I divieti dal bikini al burkini
Quando l’ideologia si fa diritto

Da Reset-Dialogues on Civilizations

Una volta, non molto tempo fa, era un reato andare in spiaggia troppo poco vestiti. Oggi, almeno in Francia, è un reato andare in spiaggia troppo vestiti. Il bikini e il topless erano banditi in nome del buon costume che imponeva alle donne di non scoprire troppo il proprio corpo. Il burkini, nelle parole primo ministro Manuel Valls, non è compatibile con il nuovo buon costume dei francesi, costituito dai valori della Repubblica e dell’emancipazione femminile. Una donna troppo coperta non è sufficientemente laica e indipendente. C’è qualcosa che non convince in tutto ciò.  O accettiamo il presupposto che tutte le donne che indossano il burkini non siano capaci di un giudizio autonomo oppure questa proibizione è altrettanto stupida come era quella, anni fa, del bikini. Il burkini non pone problemi di sicurezza, non viola la morale – qualsiasi essa sia –, non offende le convinzioni di alcuna persona. Perché proibirlo? Perché, come hanno scritto alcuni sindaci francesi, è un abbigliamento che manifesta in maniera eccessivamente vistosa la propria fede religiosa? E allora vieteremo anche alle suore di andare in spiaggia, a meno che non indossino un bikini?
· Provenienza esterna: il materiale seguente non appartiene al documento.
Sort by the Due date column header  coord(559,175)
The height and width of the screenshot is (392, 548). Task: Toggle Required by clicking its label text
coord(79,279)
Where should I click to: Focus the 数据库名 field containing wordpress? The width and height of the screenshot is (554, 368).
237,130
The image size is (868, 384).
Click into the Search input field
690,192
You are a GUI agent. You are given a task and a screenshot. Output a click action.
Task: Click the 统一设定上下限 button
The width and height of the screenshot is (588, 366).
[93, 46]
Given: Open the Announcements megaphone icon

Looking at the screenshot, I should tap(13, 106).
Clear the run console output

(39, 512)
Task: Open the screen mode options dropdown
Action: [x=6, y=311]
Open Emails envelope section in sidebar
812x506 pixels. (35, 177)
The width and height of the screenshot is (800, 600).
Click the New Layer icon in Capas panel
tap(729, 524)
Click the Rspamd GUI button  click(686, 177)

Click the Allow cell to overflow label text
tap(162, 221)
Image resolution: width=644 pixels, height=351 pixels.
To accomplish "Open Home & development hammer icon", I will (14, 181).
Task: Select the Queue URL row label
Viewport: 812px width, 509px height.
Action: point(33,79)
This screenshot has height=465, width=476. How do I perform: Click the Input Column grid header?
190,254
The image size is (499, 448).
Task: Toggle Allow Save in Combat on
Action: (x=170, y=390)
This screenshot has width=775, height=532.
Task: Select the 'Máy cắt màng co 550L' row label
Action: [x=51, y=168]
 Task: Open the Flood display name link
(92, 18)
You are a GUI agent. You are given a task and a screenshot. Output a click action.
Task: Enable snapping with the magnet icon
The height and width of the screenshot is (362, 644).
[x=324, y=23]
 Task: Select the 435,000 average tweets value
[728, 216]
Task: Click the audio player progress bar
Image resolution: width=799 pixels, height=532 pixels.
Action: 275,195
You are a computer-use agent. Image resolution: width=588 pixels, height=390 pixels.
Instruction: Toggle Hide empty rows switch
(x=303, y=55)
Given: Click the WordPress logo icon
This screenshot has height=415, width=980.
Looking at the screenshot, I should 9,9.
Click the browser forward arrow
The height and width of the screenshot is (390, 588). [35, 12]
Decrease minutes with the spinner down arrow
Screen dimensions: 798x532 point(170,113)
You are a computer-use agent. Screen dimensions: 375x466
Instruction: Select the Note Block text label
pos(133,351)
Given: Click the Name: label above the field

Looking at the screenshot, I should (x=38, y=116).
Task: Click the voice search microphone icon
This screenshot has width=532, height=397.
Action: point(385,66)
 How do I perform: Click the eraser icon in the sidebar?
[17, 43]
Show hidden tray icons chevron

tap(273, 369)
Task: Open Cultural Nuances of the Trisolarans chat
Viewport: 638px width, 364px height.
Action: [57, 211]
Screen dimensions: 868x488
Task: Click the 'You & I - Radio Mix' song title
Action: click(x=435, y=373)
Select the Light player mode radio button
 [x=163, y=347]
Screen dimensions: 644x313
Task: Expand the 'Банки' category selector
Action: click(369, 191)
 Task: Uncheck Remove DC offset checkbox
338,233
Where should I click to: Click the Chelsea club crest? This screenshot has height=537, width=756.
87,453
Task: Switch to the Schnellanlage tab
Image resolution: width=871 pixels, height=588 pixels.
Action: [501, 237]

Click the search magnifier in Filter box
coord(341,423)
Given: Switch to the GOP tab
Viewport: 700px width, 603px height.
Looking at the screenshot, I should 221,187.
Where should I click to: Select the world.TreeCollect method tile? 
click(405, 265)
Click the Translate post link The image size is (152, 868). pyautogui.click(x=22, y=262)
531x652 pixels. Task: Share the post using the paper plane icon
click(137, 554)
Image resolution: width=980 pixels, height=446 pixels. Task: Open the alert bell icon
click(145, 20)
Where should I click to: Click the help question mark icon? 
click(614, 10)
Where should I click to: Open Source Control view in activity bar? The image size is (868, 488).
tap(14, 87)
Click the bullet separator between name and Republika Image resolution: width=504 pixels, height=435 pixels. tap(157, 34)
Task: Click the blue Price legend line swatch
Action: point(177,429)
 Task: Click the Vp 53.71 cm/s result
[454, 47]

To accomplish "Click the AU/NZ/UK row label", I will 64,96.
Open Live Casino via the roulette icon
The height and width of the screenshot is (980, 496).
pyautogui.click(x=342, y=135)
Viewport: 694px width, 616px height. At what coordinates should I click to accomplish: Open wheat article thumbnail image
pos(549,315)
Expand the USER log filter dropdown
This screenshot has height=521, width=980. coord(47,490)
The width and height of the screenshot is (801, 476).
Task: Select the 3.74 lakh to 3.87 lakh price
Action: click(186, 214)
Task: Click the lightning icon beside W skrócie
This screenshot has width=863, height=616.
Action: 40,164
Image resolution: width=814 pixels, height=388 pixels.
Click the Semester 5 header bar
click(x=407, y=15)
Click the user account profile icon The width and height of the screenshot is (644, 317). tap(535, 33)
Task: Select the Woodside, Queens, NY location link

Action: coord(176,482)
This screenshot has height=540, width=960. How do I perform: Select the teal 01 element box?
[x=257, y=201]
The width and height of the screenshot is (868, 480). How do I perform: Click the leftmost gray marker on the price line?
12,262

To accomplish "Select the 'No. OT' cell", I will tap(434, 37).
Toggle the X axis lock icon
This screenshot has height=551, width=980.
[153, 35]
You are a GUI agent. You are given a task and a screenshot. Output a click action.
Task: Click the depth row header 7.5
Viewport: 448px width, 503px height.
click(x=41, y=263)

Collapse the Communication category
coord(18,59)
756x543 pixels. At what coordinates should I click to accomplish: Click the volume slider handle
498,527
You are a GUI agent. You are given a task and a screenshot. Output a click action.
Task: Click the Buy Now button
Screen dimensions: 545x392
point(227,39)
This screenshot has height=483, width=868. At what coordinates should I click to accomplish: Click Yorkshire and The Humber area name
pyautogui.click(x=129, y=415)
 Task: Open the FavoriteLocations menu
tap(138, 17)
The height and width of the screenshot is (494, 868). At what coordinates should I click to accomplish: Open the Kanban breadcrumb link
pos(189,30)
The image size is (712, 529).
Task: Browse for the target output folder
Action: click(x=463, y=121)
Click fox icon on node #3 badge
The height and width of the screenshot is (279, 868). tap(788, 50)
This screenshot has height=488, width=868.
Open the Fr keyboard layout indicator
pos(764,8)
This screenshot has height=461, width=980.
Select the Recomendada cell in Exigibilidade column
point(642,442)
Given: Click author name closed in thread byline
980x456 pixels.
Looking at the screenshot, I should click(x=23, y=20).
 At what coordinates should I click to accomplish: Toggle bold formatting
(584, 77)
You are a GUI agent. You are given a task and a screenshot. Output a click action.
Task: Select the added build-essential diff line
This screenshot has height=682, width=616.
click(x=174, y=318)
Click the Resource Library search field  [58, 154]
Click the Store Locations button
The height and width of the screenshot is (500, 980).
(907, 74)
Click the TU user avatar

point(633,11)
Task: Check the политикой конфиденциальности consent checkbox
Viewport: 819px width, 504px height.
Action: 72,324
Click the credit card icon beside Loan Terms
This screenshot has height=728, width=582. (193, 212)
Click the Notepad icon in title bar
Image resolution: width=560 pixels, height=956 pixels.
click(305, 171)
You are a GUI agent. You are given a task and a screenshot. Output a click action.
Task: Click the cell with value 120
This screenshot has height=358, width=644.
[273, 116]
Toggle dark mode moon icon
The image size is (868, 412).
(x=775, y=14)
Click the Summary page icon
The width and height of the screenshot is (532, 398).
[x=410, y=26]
Ben più importante è la questione sollevata da Angela Merkel in riferimento al burka. Il timore che il velo integrale sia un ostacolo all’integrazione è fondato. Da solo, questo timore probabilmente non basta a fare scattare un divieto generalizzato: se così fosse dovremmo vietare anche molti altri tipi di abbigliamento. Ma in certe situazioni il velo integrale può essere un ostacolo alla comunicazione, che non è fatta soltanto di parole ma anche di espressioni del viso. Chi giocherebbe a poker con una persona di cui non fosse possibile vedere il volto? Vi sono rapporti – tra insegnante e studente per esempio – dove un aggrottare di ciglia, una smorfia, un sorriso valgono più di molte parole. Altre volte il burka pone problemi di sicurezza. A parte quelli legati al terrorismo, chi si sentirebbe tranquillo vedendo un donna con il burka alla guida di un’auto? In questi casi l’impoverimento della comunicazione o elementari ragioni di prudenza sono un motivo sufficiente per vietare il burka anche alle donne che lo indossano volontariamente.

Si dirà che in questo modo non si affronta il nocciolo della questione, che è la posizione della donna nell’islam. Ma anche a volersi addentrare su questo terreno, che è più accidentato di quanto sembri, non credo uno Stato liberale possa affrontare questo problema a colpi di divieti, anziché attraverso un percorso di educazione. Trovo controproducente ed anche un po’ deprimente la tendenza ad ideologizzare l’uso del diritto nei confronti dei musulmani e di altre minoranze religiose. Quando si ha a che fare con le norme è indispensabile una buona dose di sano pragmatismo. Ed essa porta a concludere che non vi sono ragioni per proibire il burkini, mentre vi possono essere fondati motivi per vietare il burka quando esso ostacola la comunicazione o crea problemi di sicurezza.